To launch Code Clone Detection in your Visual Studio, go to Menu -> Analyze -> Analyze Solution for Code Clones. This feature may be only available in your premium+ editions.
Here is an example of a project [link: CloneExample.zip] I made for displaying code clone detection features.
After running code clone detection with code snippets that are >= 10 lines of code, I see some activity in the Code Clone Analysis Results window where I can then select the two matches, right-click, and then Compare the code (see below).
The compare command will bring up the two sections of the code that are side by side into two separate windows aligned next together with the similar sections shown and highlighted. An example is shown below.
This begs the question, what level of similarity is needed to be flagged as a possible Code Clone problem?
I tinkered with the Test Method in sequential fashion and re-ran the Code Clone Analysis for every change to see what effect, if any, small changes had on the code clone detection. Surprisingly, it picked up potential matches even though I had started to deviate from the comparison Main method.

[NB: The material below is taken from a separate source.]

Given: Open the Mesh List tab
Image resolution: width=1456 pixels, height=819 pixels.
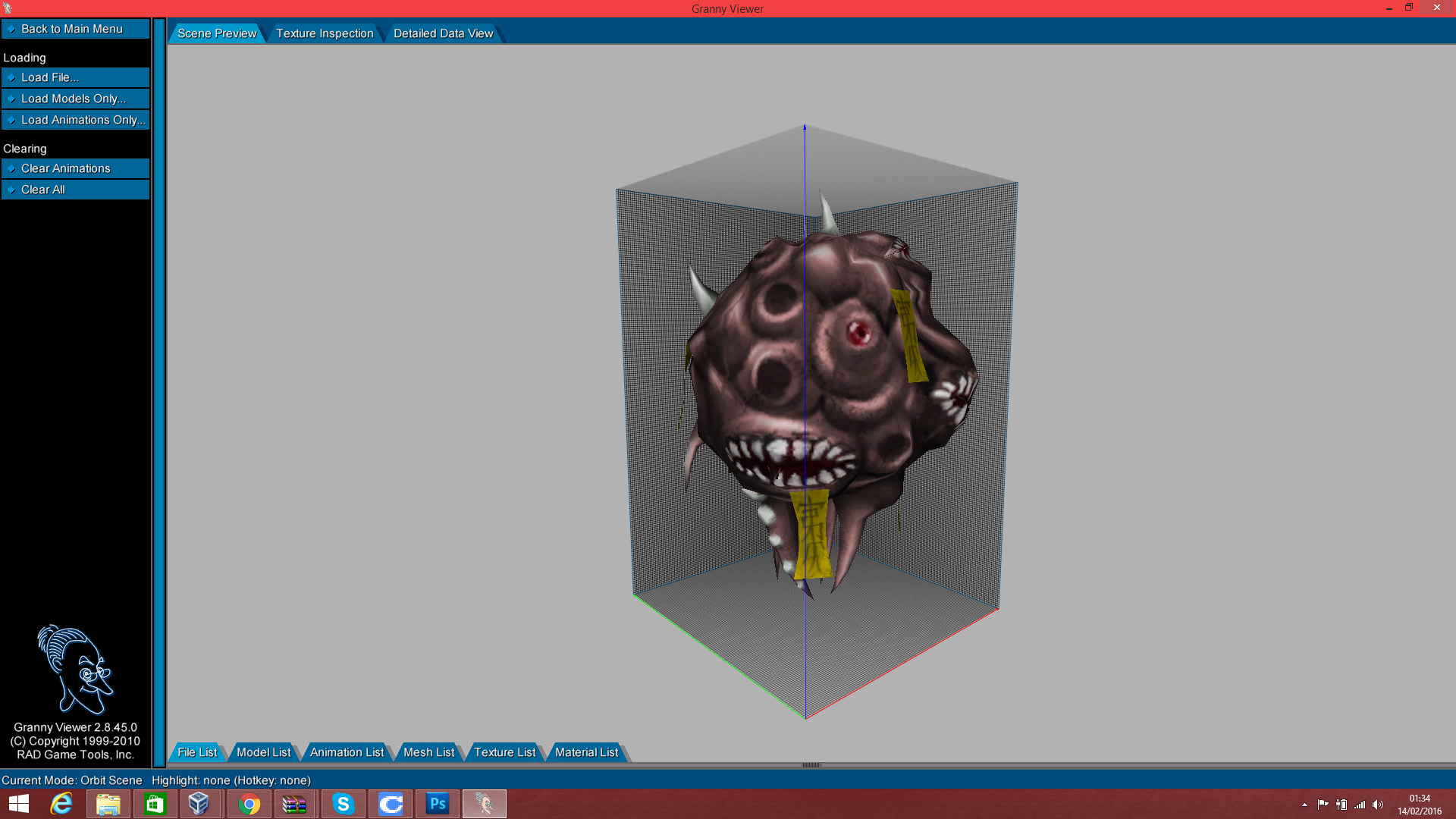Looking at the screenshot, I should tap(428, 752).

|Sequential Change||Change in Test Method||Result|
|1||number -> testnumber||Strong Match|
|2||40000 -> 400000||Strong Match|
|3||Remove an else if statement||Medium Match|
|4||Add stuff to my else if statement||Medium Match|
|5||Add new statement, sandwich inside the code area||Medium Match|
|6||Add a new statement||Weak Match|
|7||Remove an else if statement||Weak Match|
|8||Remove another else if statement||Weak Match|
|9||Add a conditional if nested in the else if statement||No Match|
The final Test method code after sequence 9 is shown below and finally it is unique enough to have No Match.
Using Visual Studio, it is easy enough the identify code clones, down to the weakest matches, but now what?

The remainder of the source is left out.